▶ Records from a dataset
━━━

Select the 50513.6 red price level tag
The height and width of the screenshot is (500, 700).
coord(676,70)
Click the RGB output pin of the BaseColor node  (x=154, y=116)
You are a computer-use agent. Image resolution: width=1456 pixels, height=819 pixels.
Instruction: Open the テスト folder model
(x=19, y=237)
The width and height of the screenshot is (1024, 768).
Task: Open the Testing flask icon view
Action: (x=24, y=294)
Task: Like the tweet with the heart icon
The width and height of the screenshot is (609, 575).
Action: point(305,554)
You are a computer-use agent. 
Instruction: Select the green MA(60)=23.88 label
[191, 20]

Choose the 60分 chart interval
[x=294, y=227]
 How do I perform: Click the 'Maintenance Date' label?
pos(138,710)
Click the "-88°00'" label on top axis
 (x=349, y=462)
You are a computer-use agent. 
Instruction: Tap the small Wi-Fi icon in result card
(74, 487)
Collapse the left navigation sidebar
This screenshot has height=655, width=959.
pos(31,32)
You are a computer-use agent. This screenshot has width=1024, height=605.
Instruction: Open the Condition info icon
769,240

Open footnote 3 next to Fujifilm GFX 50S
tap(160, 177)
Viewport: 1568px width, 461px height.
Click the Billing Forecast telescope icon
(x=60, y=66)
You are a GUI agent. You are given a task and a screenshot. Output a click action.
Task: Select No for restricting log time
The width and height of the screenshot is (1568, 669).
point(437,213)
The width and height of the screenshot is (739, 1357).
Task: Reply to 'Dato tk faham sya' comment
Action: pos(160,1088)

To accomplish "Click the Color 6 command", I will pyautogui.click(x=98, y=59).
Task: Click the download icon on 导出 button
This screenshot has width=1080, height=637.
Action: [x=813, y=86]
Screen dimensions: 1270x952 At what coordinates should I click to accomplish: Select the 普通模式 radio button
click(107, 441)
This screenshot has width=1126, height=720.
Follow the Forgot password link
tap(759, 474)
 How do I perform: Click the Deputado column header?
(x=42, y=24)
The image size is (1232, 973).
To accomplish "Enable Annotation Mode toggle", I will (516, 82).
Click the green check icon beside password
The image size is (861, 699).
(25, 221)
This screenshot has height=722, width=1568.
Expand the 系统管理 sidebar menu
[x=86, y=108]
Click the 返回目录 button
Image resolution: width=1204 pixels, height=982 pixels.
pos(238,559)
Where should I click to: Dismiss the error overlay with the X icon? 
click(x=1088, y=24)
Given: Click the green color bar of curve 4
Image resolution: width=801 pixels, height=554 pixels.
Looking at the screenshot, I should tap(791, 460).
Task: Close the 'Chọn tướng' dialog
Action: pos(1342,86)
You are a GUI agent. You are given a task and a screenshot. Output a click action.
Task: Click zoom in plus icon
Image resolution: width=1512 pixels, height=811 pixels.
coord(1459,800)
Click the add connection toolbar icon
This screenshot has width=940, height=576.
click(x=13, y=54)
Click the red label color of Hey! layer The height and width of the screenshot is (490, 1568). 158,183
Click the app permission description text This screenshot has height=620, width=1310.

━━━

▶ PROBLEM DESCRIPTION
Each line above is to be copied exactly as written.

▶ ANSWER BOX
Select the 50513.6 red price level tag
The height and width of the screenshot is (500, 700).
coord(676,70)
Click the RGB output pin of the BaseColor node  (x=154, y=116)
You are a computer-use agent. Image resolution: width=1456 pixels, height=819 pixels.
Instruction: Open the テスト folder model
(x=19, y=237)
The width and height of the screenshot is (1024, 768).
Task: Open the Testing flask icon view
Action: (x=24, y=294)
Task: Like the tweet with the heart icon
The width and height of the screenshot is (609, 575).
Action: point(305,554)
You are a computer-use agent. 
Instruction: Select the green MA(60)=23.88 label
[191, 20]

Choose the 60分 chart interval
[x=294, y=227]
 How do I perform: Click the 'Maintenance Date' label?
pos(138,710)
Click the "-88°00'" label on top axis
 (x=349, y=462)
You are a computer-use agent. 
Instruction: Tap the small Wi-Fi icon in result card
(74, 487)
Collapse the left navigation sidebar
This screenshot has height=655, width=959.
pos(31,32)
You are a computer-use agent. This screenshot has width=1024, height=605.
Instruction: Open the Condition info icon
769,240

Open footnote 3 next to Fujifilm GFX 50S
tap(160, 177)
Viewport: 1568px width, 461px height.
Click the Billing Forecast telescope icon
(x=60, y=66)
You are a GUI agent. You are given a task and a screenshot. Output a click action.
Task: Select No for restricting log time
The width and height of the screenshot is (1568, 669).
point(437,213)
The width and height of the screenshot is (739, 1357).
Task: Reply to 'Dato tk faham sya' comment
Action: pos(160,1088)

To accomplish "Click the Color 6 command", I will pyautogui.click(x=98, y=59).
Task: Click the download icon on 导出 button
This screenshot has width=1080, height=637.
Action: [x=813, y=86]
Screen dimensions: 1270x952 At what coordinates should I click to accomplish: Select the 普通模式 radio button
click(107, 441)
This screenshot has width=1126, height=720.
Follow the Forgot password link
tap(759, 474)
 How do I perform: Click the Deputado column header?
(x=42, y=24)
The image size is (1232, 973).
To accomplish "Enable Annotation Mode toggle", I will (516, 82).
Click the green check icon beside password
The image size is (861, 699).
(25, 221)
This screenshot has height=722, width=1568.
Expand the 系统管理 sidebar menu
[x=86, y=108]
Click the 返回目录 button
Image resolution: width=1204 pixels, height=982 pixels.
pos(238,559)
Where should I click to: Dismiss the error overlay with the X icon? 
click(x=1088, y=24)
Given: Click the green color bar of curve 4
Image resolution: width=801 pixels, height=554 pixels.
Looking at the screenshot, I should tap(791, 460).
Task: Close the 'Chọn tướng' dialog
Action: pos(1342,86)
You are a GUI agent. You are given a task and a screenshot. Output a click action.
Task: Click zoom in plus icon
Image resolution: width=1512 pixels, height=811 pixels.
coord(1459,800)
Click the add connection toolbar icon
This screenshot has width=940, height=576.
click(x=13, y=54)
Click the red label color of Hey! layer The height and width of the screenshot is (490, 1568). 158,183
Click the app permission description text This screenshot has height=620, width=1310.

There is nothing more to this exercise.